On May 18, 2007, Niall M. Conway, Executive Vice President, Operations of Gen-Probe
Incorporated (the Company), informed the Company of his intent to retire from the Company. On
May 24, 2007, the Company entered into a Retirement Agreement with Mr. Conway (the Retirement
Agreement) to provide for an orderly transition in connection with Mr. Conways retirement.
The Retirement Agreement provides that Mr. Conway will continue to be employed by the Company
in accordance with the terms of his employment agreement with the Company through September 7, 2007
(the Retirement Date). As of the Retirement Date, unless the employment agreement has been
terminated in accordance with its terms prior thereto, Mr. Conway will receive an amount of $62,625
(reduced by applicable tax withholding), which sum is equal to Mr. Conways pro-rated target bonus
under the Gen-Probe 2007 Employee Bonus Plan. Except for the bonus specified above, and Mr.
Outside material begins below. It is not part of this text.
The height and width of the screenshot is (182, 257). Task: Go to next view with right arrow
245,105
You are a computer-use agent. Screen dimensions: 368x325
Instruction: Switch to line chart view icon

Conways rights with respect to his stock options and restricted stock awards in accordance with
the applicable plans and agreements, 401(k) balance and payment for accrued and unused vacation, no
further amounts are due and owing from the Company in connection with Mr. Conways retirement.
Following the Retirement Date, Mr. Conway has agreed to serve as a consultant to the Company
through October 31, 2007. The Company will pay Mr. Conway a fixed retainer of $15,000 per month
for each of September and October 2007. In the event Mr. Conway provides more than 32 hours of
consulting services in either month, he will be paid at the rate of $325 per hour for such
additional services.
The description of the Retirement Agreement set forth herein is qualified in its entirety by
reference to the actual terms of the Retirement Agreement, which is attached hereto as Exhibit
99.1.
Item 5.02(b). Departure of Directors or Certain Officers; Election of Directors; Appointment
of Certain Officers; Compensatory Arrangements of Certain Officers.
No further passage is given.